§ WHAT NEEDS TO BE DONE
Nothing but the lines from the one containing "Where should I click to: Select" through the last line of the data below should be returned, each copied exactly.

§ PROVIDED ENTRIES
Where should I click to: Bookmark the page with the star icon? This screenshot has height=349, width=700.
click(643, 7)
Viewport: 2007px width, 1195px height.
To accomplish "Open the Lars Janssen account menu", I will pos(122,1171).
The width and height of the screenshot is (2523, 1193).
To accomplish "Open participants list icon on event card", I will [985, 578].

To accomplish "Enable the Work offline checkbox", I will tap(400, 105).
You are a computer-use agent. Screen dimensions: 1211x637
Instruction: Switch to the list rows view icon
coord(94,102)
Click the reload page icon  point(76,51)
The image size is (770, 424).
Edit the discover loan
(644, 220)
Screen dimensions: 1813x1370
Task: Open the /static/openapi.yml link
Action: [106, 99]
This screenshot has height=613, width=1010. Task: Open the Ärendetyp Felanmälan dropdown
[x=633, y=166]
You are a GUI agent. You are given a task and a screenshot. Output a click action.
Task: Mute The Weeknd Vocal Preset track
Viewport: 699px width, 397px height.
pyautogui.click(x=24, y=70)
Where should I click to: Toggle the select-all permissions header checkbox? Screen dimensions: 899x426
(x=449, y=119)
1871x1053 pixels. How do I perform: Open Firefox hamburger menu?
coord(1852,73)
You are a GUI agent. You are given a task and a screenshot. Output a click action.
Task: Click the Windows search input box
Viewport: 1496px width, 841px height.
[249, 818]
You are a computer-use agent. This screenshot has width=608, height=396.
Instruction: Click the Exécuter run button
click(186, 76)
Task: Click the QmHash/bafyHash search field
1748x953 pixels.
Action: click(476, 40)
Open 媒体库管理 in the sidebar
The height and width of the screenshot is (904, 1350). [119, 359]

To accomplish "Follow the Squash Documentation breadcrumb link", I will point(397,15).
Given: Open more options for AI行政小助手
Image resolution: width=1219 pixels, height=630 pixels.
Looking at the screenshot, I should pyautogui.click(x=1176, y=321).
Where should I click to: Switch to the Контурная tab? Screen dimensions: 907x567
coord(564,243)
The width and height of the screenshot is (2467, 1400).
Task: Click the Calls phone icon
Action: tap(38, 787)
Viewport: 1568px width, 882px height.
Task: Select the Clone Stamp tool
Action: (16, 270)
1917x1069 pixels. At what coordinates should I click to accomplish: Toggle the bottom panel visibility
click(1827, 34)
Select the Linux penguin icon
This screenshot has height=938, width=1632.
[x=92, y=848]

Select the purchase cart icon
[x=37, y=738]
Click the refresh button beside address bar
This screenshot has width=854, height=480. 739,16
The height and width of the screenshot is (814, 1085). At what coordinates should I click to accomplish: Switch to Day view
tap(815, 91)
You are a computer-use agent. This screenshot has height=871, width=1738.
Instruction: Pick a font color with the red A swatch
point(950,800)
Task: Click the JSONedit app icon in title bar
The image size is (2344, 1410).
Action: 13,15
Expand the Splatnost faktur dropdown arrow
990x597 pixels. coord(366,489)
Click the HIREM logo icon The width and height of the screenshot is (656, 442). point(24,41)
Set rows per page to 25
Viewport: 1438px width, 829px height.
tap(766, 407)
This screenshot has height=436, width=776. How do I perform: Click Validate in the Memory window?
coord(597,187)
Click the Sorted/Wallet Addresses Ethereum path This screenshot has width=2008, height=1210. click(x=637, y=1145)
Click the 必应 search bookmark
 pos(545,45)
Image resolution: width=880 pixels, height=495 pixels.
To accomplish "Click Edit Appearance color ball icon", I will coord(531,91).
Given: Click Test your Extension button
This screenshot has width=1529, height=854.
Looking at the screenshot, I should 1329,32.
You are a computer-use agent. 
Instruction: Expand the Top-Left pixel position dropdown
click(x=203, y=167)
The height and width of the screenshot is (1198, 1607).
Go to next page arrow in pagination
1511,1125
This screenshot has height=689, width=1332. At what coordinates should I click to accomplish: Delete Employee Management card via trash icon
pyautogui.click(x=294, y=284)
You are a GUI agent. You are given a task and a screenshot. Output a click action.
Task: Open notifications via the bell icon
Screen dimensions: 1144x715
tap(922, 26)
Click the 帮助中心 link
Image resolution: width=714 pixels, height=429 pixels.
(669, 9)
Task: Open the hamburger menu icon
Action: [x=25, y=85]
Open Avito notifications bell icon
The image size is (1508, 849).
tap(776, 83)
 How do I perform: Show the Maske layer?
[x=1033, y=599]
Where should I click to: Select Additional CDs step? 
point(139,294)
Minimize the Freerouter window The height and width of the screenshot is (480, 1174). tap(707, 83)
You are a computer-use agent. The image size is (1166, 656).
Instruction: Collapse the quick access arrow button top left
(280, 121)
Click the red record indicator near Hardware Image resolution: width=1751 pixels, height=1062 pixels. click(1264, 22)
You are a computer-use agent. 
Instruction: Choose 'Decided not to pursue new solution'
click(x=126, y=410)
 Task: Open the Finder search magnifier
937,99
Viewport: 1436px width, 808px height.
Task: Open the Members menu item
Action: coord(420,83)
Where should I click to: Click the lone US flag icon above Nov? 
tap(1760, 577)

§ PROBLEM SOLUTION
Where should I click to: Select Additional CDs step? 
point(139,294)
Minimize the Freerouter window The height and width of the screenshot is (480, 1174). tap(707, 83)
You are a computer-use agent. The image size is (1166, 656).
Instruction: Collapse the quick access arrow button top left
(280, 121)
Click the red record indicator near Hardware Image resolution: width=1751 pixels, height=1062 pixels. click(1264, 22)
You are a computer-use agent. 
Instruction: Choose 'Decided not to pursue new solution'
click(x=126, y=410)
 Task: Open the Finder search magnifier
937,99
Viewport: 1436px width, 808px height.
Task: Open the Members menu item
Action: coord(420,83)
Where should I click to: Click the lone US flag icon above Nov? 
tap(1760, 577)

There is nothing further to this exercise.